#### Directive
Copy out the lines of the listing below from the line with "The width and height of the screenshot is (1305, 445)." up to and including the line with "[x=116, y=191]", keeping every character unchanged.

#### Recorded data
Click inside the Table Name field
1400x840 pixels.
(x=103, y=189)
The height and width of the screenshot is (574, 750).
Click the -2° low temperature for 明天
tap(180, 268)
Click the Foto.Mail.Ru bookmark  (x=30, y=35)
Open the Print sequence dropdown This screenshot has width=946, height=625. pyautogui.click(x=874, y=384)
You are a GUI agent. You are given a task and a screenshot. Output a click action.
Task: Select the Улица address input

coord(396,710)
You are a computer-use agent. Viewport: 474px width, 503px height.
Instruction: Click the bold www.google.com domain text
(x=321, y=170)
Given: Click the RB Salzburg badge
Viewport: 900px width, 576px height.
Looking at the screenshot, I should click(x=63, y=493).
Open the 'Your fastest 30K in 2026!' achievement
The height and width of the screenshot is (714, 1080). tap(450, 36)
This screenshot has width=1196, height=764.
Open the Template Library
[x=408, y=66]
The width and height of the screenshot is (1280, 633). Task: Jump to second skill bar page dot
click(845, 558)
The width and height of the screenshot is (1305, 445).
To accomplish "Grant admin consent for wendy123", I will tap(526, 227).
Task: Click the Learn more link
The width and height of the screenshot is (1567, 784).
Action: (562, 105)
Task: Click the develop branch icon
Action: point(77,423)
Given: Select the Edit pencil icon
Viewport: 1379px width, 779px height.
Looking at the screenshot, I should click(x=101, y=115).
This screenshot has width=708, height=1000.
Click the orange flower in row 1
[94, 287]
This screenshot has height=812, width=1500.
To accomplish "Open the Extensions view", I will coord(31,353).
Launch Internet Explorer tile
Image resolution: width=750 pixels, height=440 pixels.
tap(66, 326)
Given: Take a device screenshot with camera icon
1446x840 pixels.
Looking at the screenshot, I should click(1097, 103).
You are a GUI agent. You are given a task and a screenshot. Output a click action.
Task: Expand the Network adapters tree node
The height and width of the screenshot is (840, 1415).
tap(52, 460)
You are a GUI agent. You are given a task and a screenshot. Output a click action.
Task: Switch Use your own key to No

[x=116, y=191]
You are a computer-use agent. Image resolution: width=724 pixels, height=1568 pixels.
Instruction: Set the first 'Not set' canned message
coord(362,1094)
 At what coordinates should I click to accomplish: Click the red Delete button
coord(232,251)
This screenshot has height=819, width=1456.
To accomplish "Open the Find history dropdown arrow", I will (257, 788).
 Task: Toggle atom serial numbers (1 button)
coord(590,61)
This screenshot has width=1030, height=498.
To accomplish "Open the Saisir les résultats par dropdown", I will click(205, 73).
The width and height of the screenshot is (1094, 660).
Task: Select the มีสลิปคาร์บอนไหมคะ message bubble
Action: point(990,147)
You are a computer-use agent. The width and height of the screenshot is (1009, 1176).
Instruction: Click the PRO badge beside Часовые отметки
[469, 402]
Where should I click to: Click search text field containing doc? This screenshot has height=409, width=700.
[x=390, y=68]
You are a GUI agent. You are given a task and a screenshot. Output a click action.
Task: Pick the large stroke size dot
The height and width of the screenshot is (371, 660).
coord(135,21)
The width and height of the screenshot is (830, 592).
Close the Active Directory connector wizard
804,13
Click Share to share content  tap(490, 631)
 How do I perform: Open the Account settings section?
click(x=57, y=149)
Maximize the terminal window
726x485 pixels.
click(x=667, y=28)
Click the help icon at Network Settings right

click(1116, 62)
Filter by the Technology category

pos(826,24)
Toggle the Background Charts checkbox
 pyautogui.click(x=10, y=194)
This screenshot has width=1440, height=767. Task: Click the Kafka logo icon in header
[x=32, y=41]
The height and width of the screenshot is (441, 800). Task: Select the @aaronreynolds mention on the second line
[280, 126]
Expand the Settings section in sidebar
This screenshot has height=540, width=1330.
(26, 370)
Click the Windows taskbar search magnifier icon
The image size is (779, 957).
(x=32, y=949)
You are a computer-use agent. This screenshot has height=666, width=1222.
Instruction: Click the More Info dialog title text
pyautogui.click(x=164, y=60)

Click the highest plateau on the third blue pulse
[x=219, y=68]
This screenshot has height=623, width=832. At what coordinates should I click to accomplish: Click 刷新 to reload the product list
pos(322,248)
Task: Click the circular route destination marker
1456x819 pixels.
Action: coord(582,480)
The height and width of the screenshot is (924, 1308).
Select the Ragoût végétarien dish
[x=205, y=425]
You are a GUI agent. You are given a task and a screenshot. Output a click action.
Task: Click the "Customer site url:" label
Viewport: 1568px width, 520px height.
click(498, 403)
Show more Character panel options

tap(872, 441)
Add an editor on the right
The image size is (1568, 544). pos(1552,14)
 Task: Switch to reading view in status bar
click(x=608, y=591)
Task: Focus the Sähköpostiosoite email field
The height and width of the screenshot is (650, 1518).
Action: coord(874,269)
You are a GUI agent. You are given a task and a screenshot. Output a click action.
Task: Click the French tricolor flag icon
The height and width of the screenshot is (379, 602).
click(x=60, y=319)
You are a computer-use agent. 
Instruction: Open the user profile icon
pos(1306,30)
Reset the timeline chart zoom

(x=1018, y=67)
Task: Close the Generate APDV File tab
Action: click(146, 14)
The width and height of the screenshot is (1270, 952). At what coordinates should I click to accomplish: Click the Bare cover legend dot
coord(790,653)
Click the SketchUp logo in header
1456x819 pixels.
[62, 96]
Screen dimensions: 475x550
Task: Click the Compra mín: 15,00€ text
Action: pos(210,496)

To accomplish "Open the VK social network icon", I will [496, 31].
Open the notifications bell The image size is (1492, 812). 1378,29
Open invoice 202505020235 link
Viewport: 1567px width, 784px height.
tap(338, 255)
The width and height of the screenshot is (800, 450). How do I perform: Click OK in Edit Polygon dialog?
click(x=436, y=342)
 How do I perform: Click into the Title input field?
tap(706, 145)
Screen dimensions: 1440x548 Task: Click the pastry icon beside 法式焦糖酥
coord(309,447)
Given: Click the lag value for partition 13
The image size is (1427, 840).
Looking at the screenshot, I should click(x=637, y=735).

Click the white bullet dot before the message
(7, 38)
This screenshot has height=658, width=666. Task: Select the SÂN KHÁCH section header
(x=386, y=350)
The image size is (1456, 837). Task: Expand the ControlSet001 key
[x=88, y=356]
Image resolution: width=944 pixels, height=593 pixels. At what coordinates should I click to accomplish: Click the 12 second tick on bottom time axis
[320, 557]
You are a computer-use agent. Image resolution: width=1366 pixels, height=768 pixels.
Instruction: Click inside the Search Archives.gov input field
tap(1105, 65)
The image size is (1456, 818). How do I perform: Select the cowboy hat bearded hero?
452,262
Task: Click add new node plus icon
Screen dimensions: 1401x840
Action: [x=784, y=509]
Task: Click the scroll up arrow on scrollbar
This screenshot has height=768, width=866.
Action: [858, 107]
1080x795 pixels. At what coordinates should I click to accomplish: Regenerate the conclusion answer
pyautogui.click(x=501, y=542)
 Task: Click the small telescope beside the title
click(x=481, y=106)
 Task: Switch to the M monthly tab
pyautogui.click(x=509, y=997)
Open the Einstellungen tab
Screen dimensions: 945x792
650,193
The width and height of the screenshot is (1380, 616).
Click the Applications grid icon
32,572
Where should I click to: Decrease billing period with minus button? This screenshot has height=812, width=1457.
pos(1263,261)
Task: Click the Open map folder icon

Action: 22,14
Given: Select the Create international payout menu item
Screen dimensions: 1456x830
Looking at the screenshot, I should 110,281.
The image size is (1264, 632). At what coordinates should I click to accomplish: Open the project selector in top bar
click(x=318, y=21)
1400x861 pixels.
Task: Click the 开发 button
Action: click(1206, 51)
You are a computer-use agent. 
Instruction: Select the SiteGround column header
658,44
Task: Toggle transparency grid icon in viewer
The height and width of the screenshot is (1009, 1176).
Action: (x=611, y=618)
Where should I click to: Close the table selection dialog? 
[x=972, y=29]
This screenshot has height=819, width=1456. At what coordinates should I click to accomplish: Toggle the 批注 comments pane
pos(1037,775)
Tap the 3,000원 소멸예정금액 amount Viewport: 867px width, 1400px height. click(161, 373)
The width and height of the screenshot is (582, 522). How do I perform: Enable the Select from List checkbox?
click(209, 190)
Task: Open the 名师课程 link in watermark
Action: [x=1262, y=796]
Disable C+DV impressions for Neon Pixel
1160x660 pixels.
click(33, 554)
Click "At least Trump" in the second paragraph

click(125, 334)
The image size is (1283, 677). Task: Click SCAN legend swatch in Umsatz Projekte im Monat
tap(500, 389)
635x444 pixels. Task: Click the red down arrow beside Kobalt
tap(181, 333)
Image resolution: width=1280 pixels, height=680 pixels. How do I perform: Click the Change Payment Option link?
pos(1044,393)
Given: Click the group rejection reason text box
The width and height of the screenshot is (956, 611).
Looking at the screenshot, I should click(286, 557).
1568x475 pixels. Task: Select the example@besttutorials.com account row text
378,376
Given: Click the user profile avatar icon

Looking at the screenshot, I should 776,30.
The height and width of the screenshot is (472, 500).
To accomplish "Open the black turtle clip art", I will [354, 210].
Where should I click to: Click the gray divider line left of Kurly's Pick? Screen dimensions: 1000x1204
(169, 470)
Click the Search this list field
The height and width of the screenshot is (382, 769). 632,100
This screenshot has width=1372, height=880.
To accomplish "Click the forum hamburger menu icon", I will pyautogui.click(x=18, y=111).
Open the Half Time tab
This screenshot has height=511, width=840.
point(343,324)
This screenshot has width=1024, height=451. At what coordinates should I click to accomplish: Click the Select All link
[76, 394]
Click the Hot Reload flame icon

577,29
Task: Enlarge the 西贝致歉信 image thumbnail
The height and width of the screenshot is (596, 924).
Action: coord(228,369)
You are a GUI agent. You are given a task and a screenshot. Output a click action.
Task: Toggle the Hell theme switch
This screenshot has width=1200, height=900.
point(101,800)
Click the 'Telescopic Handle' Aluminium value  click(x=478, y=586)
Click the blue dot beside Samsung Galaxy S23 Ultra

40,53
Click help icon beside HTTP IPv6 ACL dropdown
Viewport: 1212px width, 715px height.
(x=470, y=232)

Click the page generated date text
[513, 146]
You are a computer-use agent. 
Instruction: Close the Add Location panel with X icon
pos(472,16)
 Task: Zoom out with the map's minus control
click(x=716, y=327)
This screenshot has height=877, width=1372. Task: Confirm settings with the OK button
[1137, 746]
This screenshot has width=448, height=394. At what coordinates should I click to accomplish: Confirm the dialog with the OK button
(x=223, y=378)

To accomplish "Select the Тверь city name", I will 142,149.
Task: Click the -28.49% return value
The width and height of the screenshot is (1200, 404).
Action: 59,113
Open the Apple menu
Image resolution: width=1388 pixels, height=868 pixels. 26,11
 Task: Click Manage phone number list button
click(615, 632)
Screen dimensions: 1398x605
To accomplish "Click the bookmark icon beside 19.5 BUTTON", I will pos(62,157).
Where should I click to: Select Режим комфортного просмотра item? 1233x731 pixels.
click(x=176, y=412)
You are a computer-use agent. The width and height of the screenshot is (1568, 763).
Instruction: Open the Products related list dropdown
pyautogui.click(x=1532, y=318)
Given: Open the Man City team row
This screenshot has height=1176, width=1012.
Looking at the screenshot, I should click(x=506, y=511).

#### Response below
The width and height of the screenshot is (1305, 445).
To accomplish "Grant admin consent for wendy123", I will tap(526, 227).
Task: Click the Learn more link
The width and height of the screenshot is (1567, 784).
Action: (562, 105)
Task: Click the develop branch icon
Action: point(77,423)
Given: Select the Edit pencil icon
Viewport: 1379px width, 779px height.
Looking at the screenshot, I should click(x=101, y=115).
This screenshot has width=708, height=1000.
Click the orange flower in row 1
[94, 287]
This screenshot has height=812, width=1500.
To accomplish "Open the Extensions view", I will coord(31,353).
Launch Internet Explorer tile
Image resolution: width=750 pixels, height=440 pixels.
tap(66, 326)
Given: Take a device screenshot with camera icon
1446x840 pixels.
Looking at the screenshot, I should click(1097, 103).
You are a GUI agent. You are given a task and a screenshot. Output a click action.
Task: Expand the Network adapters tree node
The height and width of the screenshot is (840, 1415).
tap(52, 460)
You are a GUI agent. You are given a task and a screenshot. Output a click action.
Task: Switch Use your own key to No

[x=116, y=191]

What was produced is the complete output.